`mlton.org` SSL certificate uses the wrong SAN

[Skyb0rg007]

It looks like the mlton.org website is renewing certificates via Let's Encrypt, but doing so with sf.net as the domain name. This prevents browsers from connecting to https://mlton.org.

$ openssl s_client -showcerts -servername mlton.org -connect mlton.org:443 </dev/null 2>/dev/null | openssl x509 -inform pem -noout -text
Certificate:
    Data:
        Version: 3 (0x2)
        Serial Number:
            03:c7:7f:3c:30:f9:7c:95:04:e6:96:94:57:a5:92:26:88:ed
        Signature Algorithm: ecdsa-with-SHA384
        Issuer: C = US, O = Let's Encrypt, CN = E6
        Validity
            Not Before: Jan  1 02:54:59 2025 GMT
            Not After : Apr  1 02:54:58 2025 GMT
        Subject: CN = sf.net
        Subject Public Key Info:
          <Omitted>
        X509v3 extensions:
          <Omitted>
    Signature Algorithm: ecdsa-with-SHA384
    Signature Value:
        <Omitted>

The "Subject: CN = sf.net" should be "Subject: CN = mlton.org".

[MatthewFluet]

I'm not sure. For quite some time, the SourceForge documentation said that custom VHOSTs didn't work by default with their "new" https-enabled sourceforge.io hosts. They did go the extra mile for some high-visibility projects, but MLton didn't qualify: https://sourceforge.net/p/forge/site-support/24738/. And there is still this open ticket: https://sourceforge.net/p/forge/feature-requests/700/. I don't think that MLton (the project) is generating the certificates; I think that it is SourceForge.

[YawarRaza7349]

OP is referring to the following error messages Chrome gives:

A quick Google search says you need to set the "Subject Alternative Name" to fix this, but I don't know anything about this stuff. My impression from the search results was that the CN field would then not be checked for this screen, so you can probably keep it sf.net if that's the correct value for it.

[Skyb0rg007]

MLton isn't renewing the certificate itself (sf.net is SourceForge). The site seems to be hosted on sourceforge but proxied from mlton.org without terminating + reestablishing the TLS connection.
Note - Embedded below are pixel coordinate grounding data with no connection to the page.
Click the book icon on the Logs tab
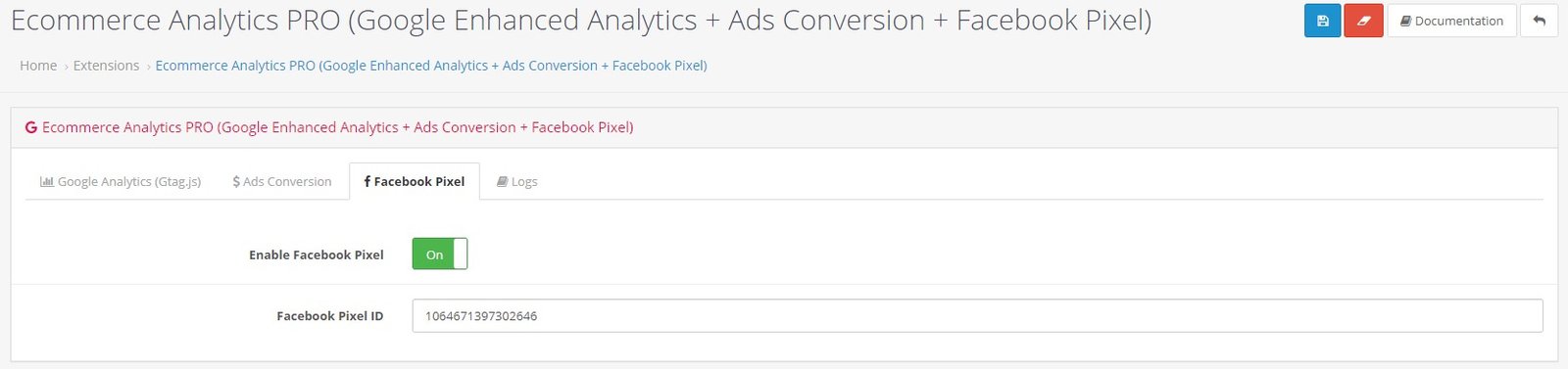This screenshot has height=369, width=1568. [x=502, y=181]
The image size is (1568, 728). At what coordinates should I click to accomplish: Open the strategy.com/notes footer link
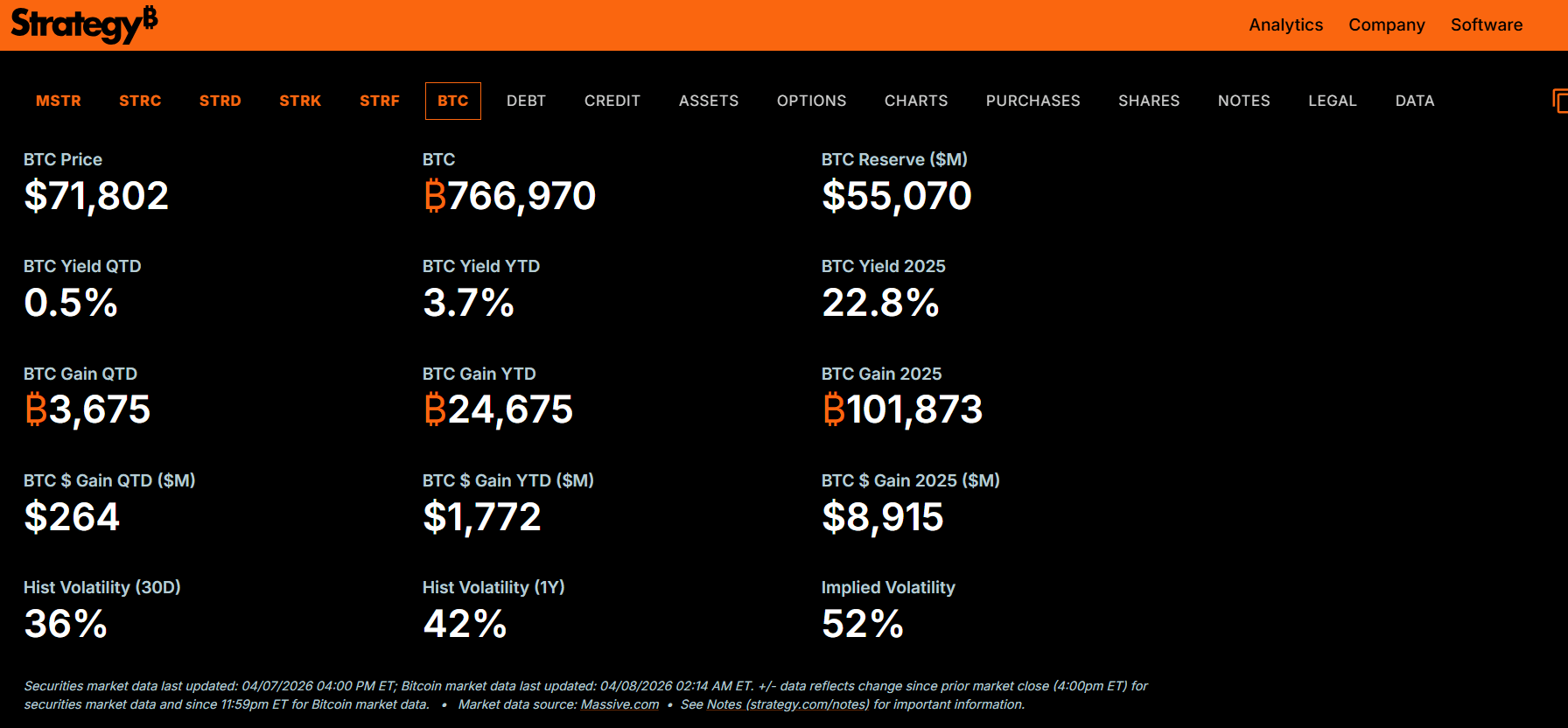click(808, 704)
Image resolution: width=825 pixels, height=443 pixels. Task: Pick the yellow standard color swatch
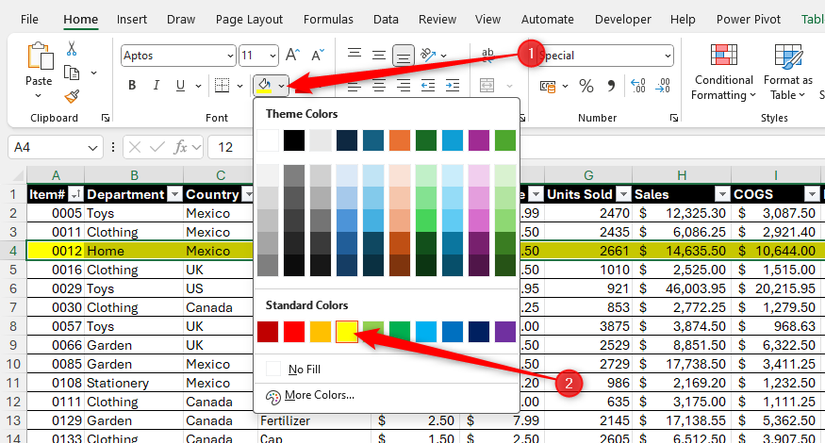[x=347, y=331]
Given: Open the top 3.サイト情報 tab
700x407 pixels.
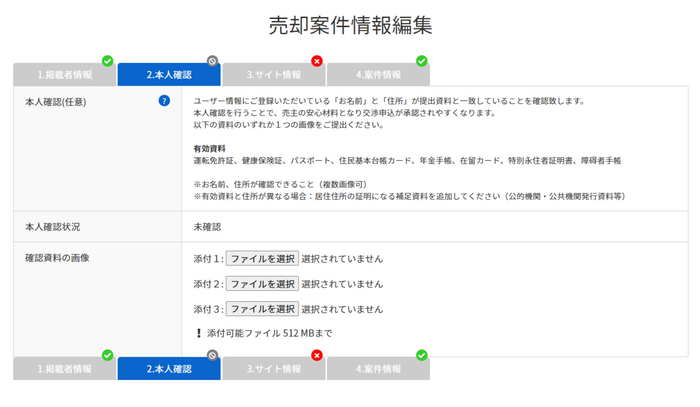Looking at the screenshot, I should (274, 75).
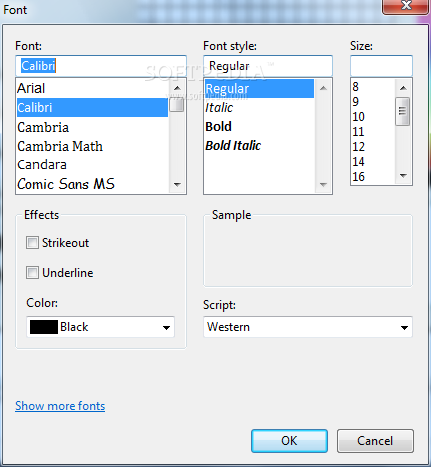Click the black color swatch

click(x=44, y=327)
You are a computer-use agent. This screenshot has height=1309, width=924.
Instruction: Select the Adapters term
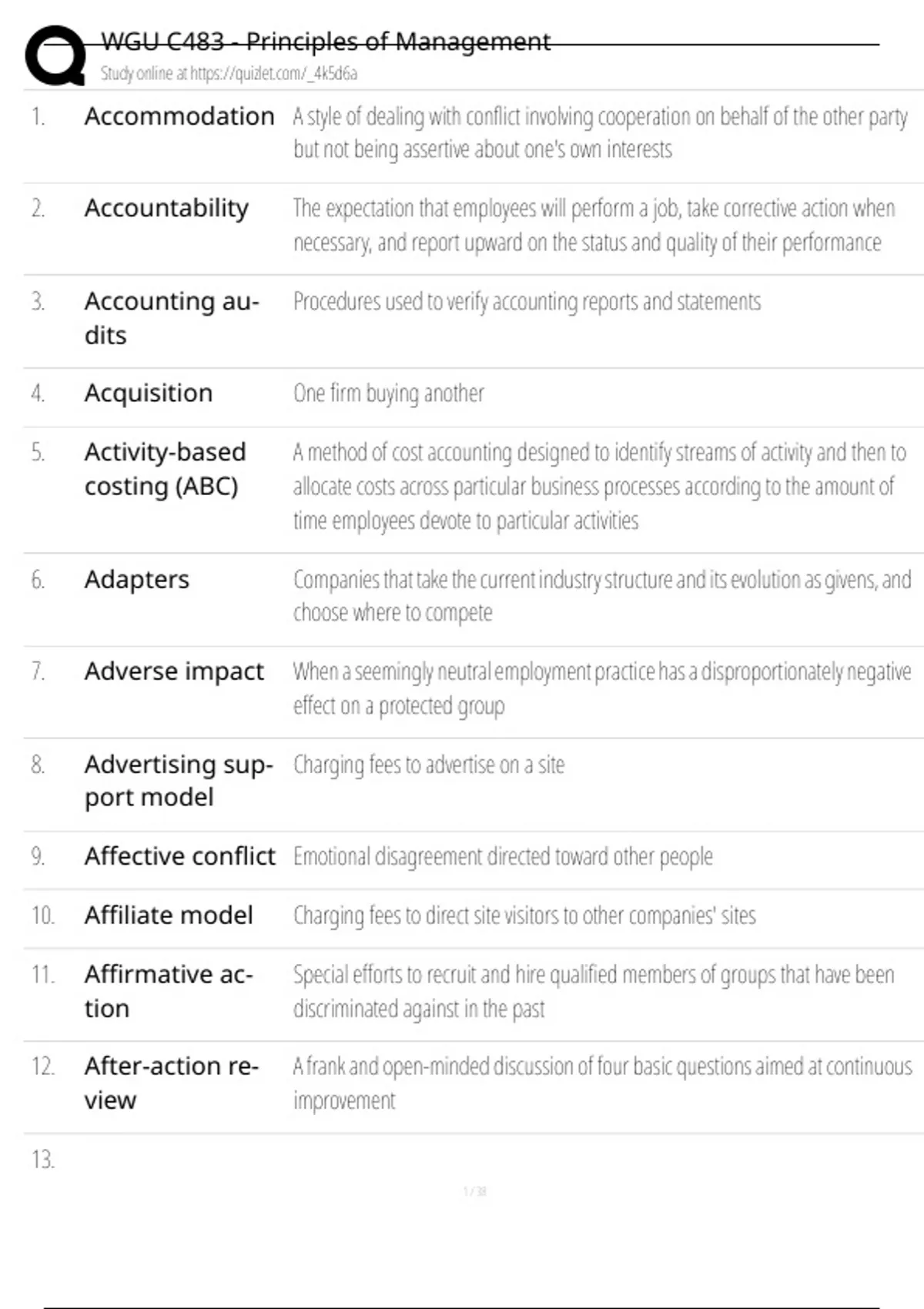[137, 580]
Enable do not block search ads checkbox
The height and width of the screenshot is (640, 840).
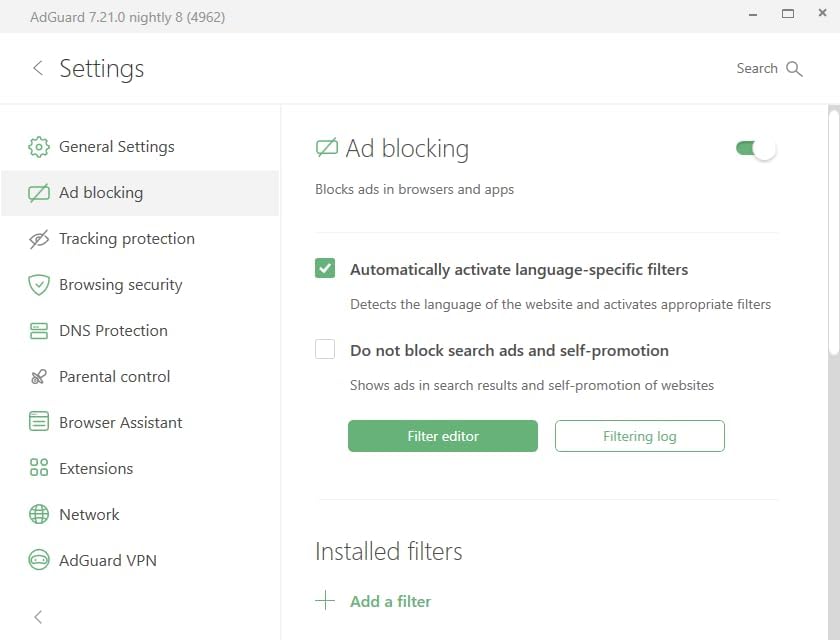pyautogui.click(x=325, y=350)
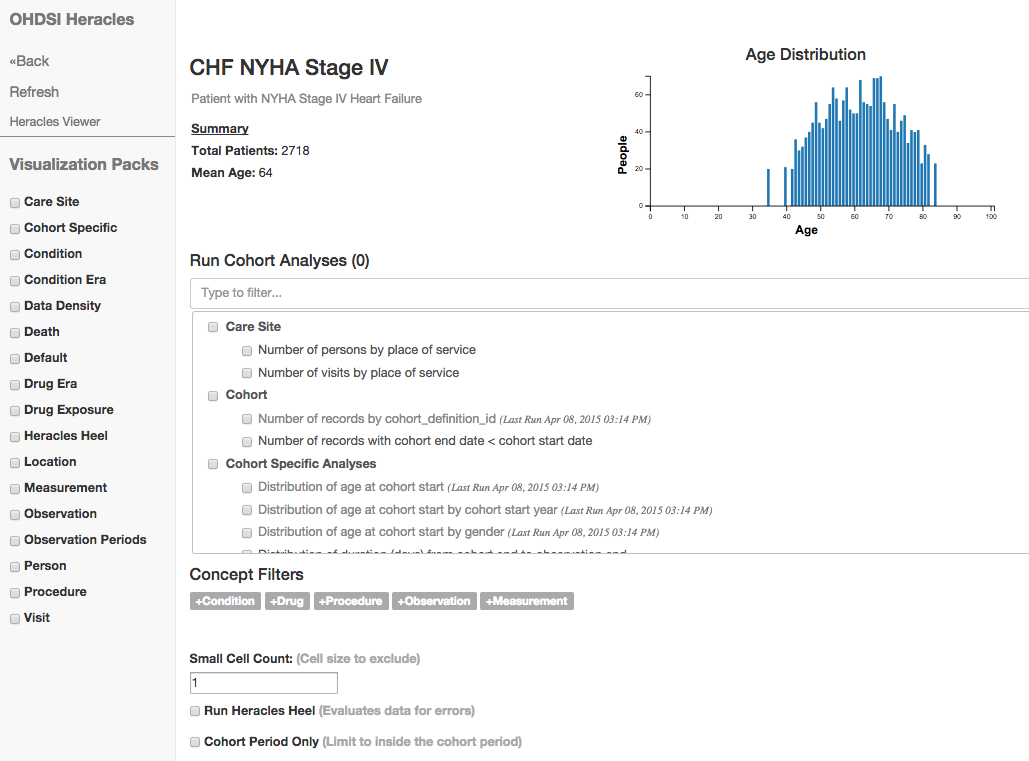This screenshot has width=1029, height=761.
Task: Toggle the Cohort Period Only checkbox
Action: point(195,742)
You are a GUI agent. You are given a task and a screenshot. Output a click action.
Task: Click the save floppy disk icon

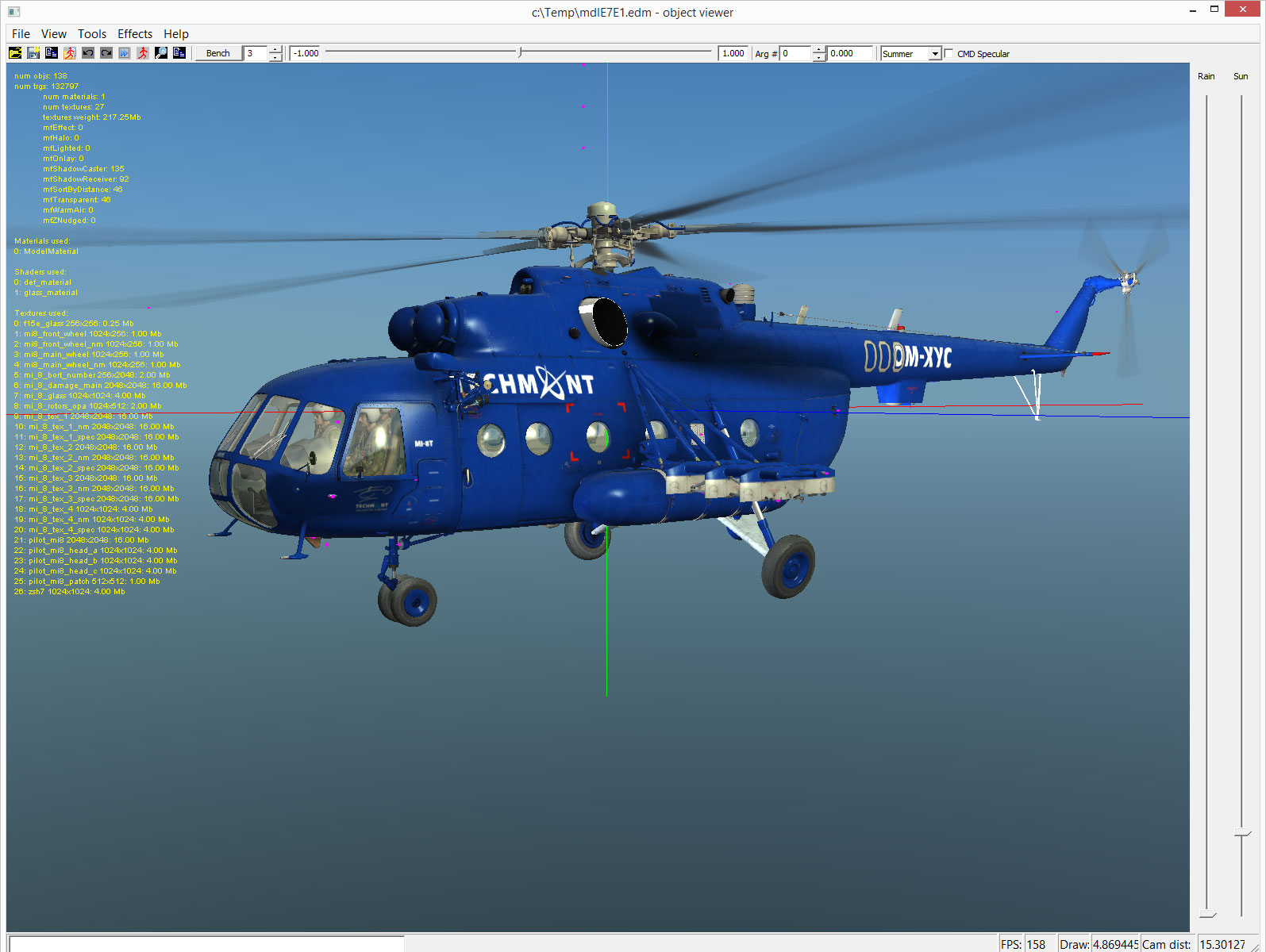[x=33, y=53]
If this is the case there's documentation for fixing this here

[MatthewFluet]

I think the VHOST is setup correctly (else www.mlton.org wouldn't work at all?).

[fweimer]

The issue here is that Sourceforge is unable to use the Server Name Indicator (SNI) to select the appropriate server certificate, based on what the client/browser requests. I assume that Sourceforge simply does not implement HTTPS for project websites using custom domains because that would have been costly before the advent of Let's Encrypt and similar services. Introducing HTTPS for Project Websites suggests to use https://mlton.sourceforge.io/ instead, and that works as expected.

[Skyb0rg007]

You may need to set a CNAME record instead of an A record for the mlton.org DNS, so clients know to accept certificates from SourceForge. Removing the A record and setting CNAME=mlton.sourceforge.io would probably fix the issue, but I’m not entirely sure.

[fweimer]

It's not possible to set a CNAME at the zone apex (for mlton.org). And the presence of a CNAME does not alter name in web browsers. There is a historic Kerberos configuration which does this (and it's insecure), but I don't recall the web PKI/HTTPS doing this within the last 25 or so years.

[Skyb0rg007]

You're right, it does seem like this is a SourceForge issue then: there's at least one open issue mentioning this. The GitHub pages docs use CNAME/ANAME records to request Let's Encrypt certs for a custom domain, but this isn't implemented in SourceForce.

Unless you setup a server that redirects mlton.org to mlton.sourceforge.io this may just be unsolvable without switching hosting platforms.